> EXERCISE:
Please transcribe exactly the line that holds "The width and height of the screenshot is (2268, 1645)." and all lines that follow it to the end of the records below, omitting any pictures.
----
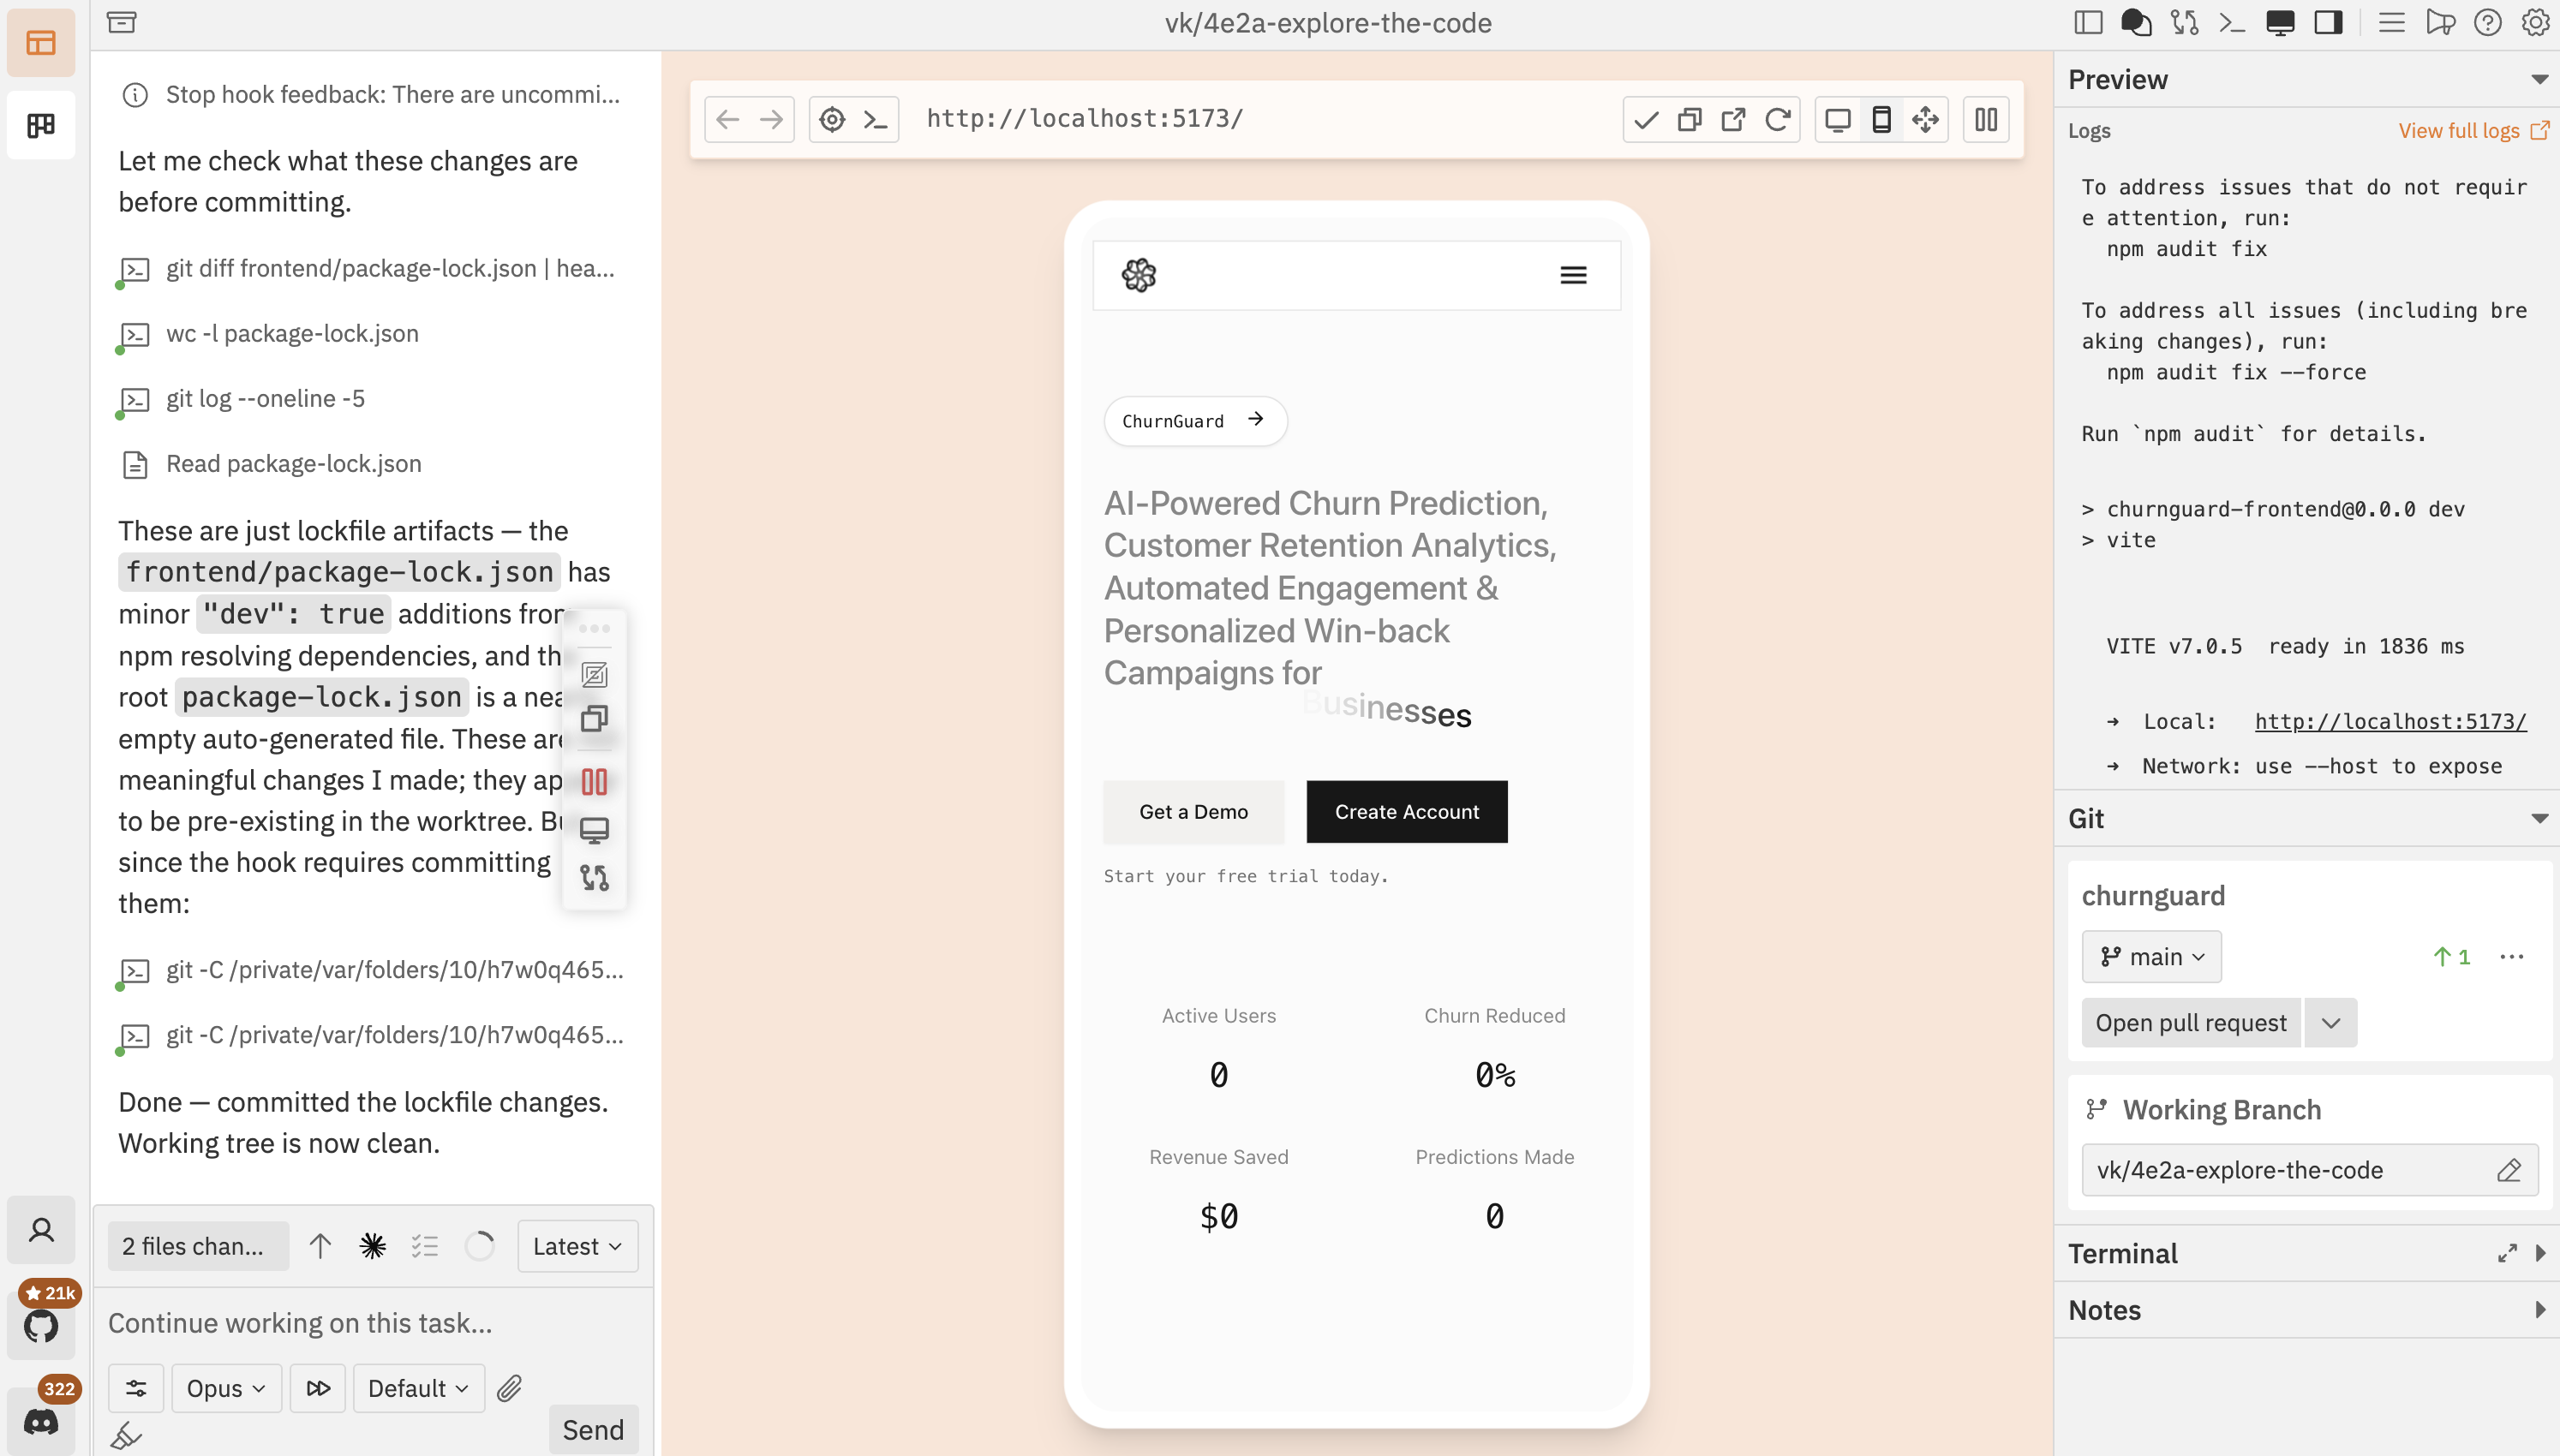Open the source control icon in top toolbar
The width and height of the screenshot is (2560, 1456).
(2183, 22)
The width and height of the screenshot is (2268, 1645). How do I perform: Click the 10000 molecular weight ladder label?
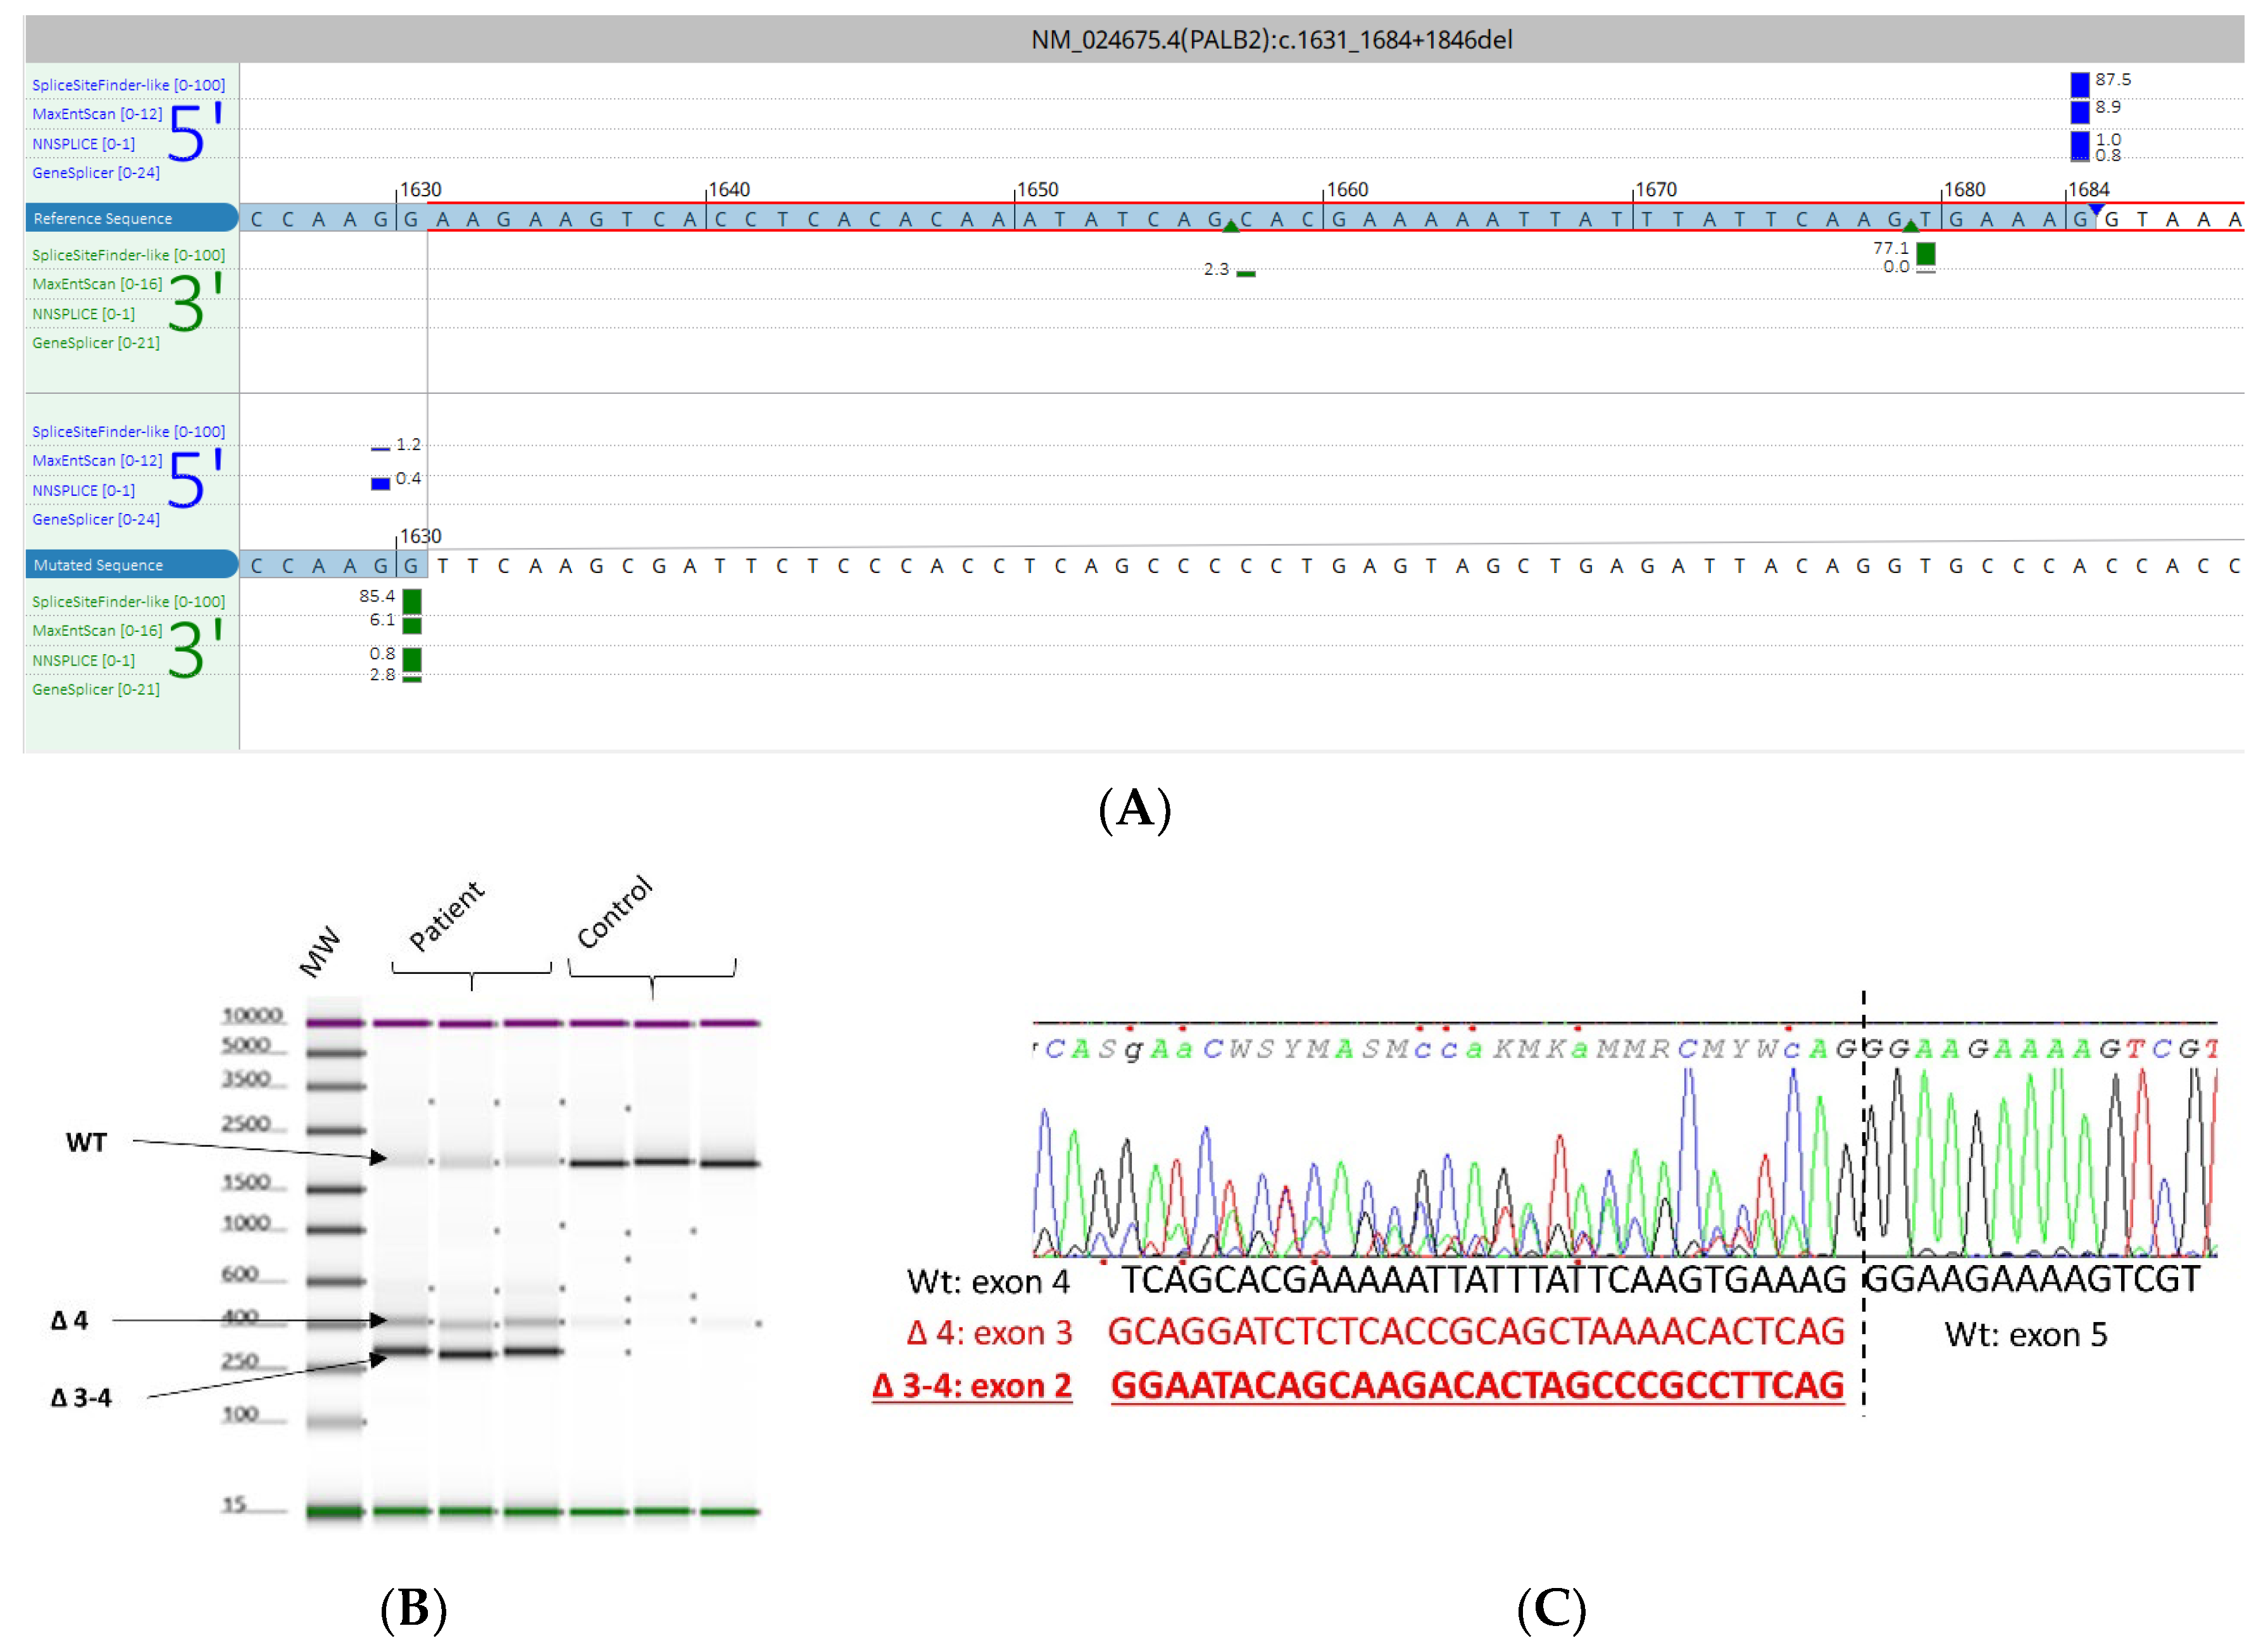pos(252,1015)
----
> EXERCISE RESULT:
The width and height of the screenshot is (2268, 1645). How do I perform: Click the 10000 molecular weight ladder label?
pos(252,1015)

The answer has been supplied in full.